On Thu, Sep 5, 2013 at 8:33 AM, Ronald Oussoren <ronaldousso...@mac.com> wrote:
>
> On 31 Aug, 2013, at 17:56, Nick Coghlan <ncogh...@gmail.com> wrote:
>
>>
>> This perception is just wrong. Mac OS X is a mess due to clang vs gcc vs 
>> homebrew vs macports vs Xcode, Windows is a mess due to mingw and cygwin and 
>> platform SDKs and visual studio (Express or otherwise). Linux distros are 
>> also ridiculous, with different gcc variants, library locations and various 
>> other things, depending on flavour and version.
>
> Don't forget fat binaries on OSX, those seem to cause problems as well for 
> folks building extensions.
>
>>
>> distutils itself is nigh impossible to work on, since it is underspecified, 
>> and the fact it was added to the standard two years before unittest still 
>> shows in its test suite. (This lack of test coverage is also a large part of 
>> the reason setuptools *isn't* quite a drop-in replacement).
>
> The lack of maintainability of distutils is partly due to underspecification, 
> but that's just as true for setuptools.  Looking in from the peanut gallery, 
> the lack of forward movement for distutils is for a large part due to 
> pushback at first because folks were scared to break existing code using 
> distutils and later because it was deemed unacceptable to break setuptools.
>
> This seems to lead to the sad conclusion that there will be improved package 
> installation and distribution through wheels, metadata 2.0 and related 
> standards but that distutils won't get to play along even though plain 
> distutils would work just fine for a very large subset of packages.  Most of 
> my own packages only use setuptools for its dependency resolution, and that's 
> for the most part provided by pip in the future.
>
> That's not to say that distutils is perfect, far from it, but creating a new 
> and improved build tool that's is capable of dealing with the complexities of 
> compiler variations will be a large project in its own right even without 
> migrating existing projects to it.

Unfortunately there is not a malicious "modernized distutils" or
"stdlib suitable replacement" vacuum; on the contrary great effort has
been expended to that end. Distutils itself is not being removed or
getting worse in an absolute sense and will continue to be about as
suitable for packaging as it has been. A modern distutils is not
required by but would be allowed by the cited plan. I will not do it
because I have observed distutils2 but best of luck to someone else
who may be willing and able to write the code.

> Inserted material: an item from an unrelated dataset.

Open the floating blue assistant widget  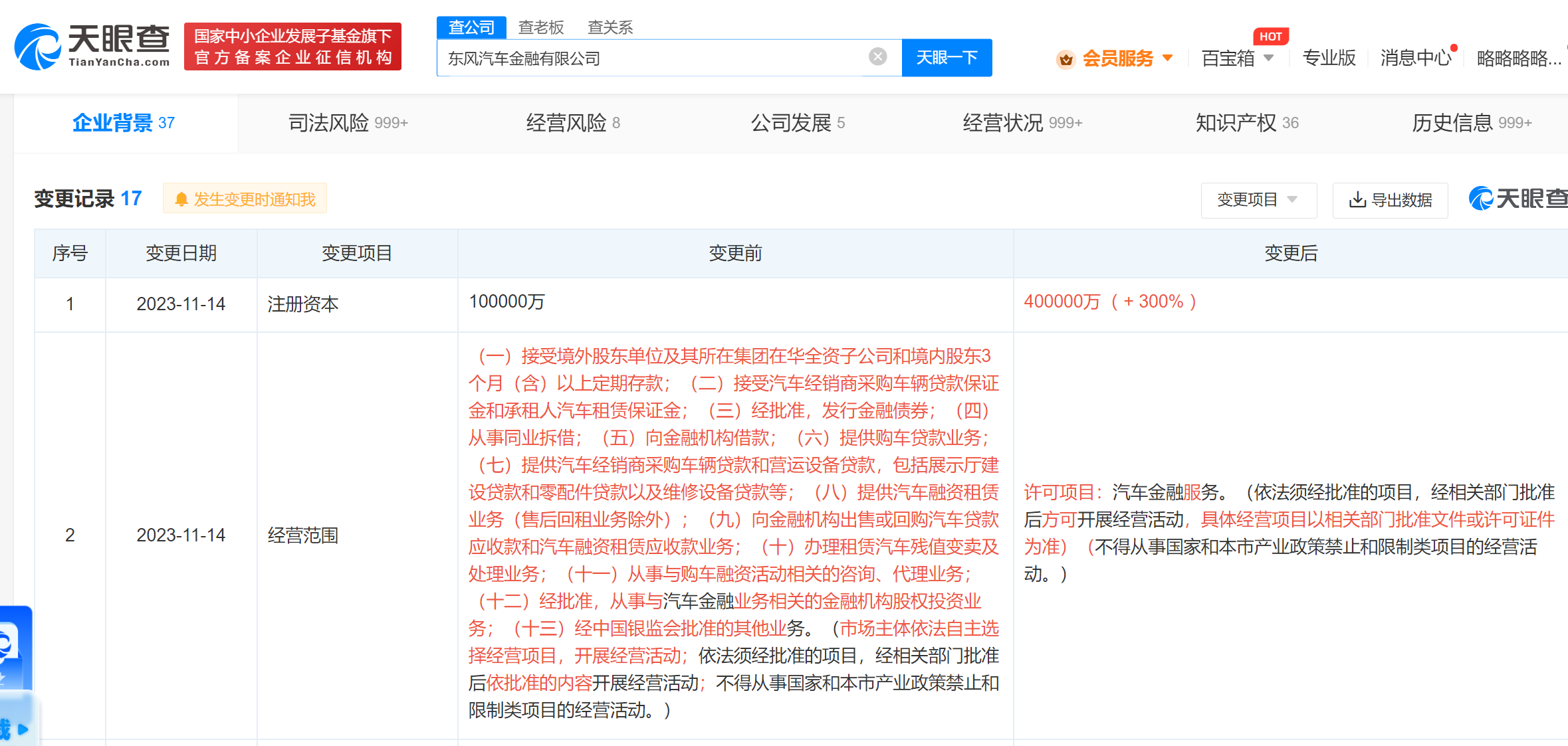[x=15, y=648]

Distutils is un-maintainable not due to underspecification or unit
tests but due to its basic design. Extensions have to reinitialize or
muck about in each other's objects to work making it difficult to
change either the interface or the implementation without breaking
some of the hundreds of thousands of existing sdists.

If you can produce the modernized distutils then you may. It would be
an acceptable plugin in the eventual pluggable build systems scheme.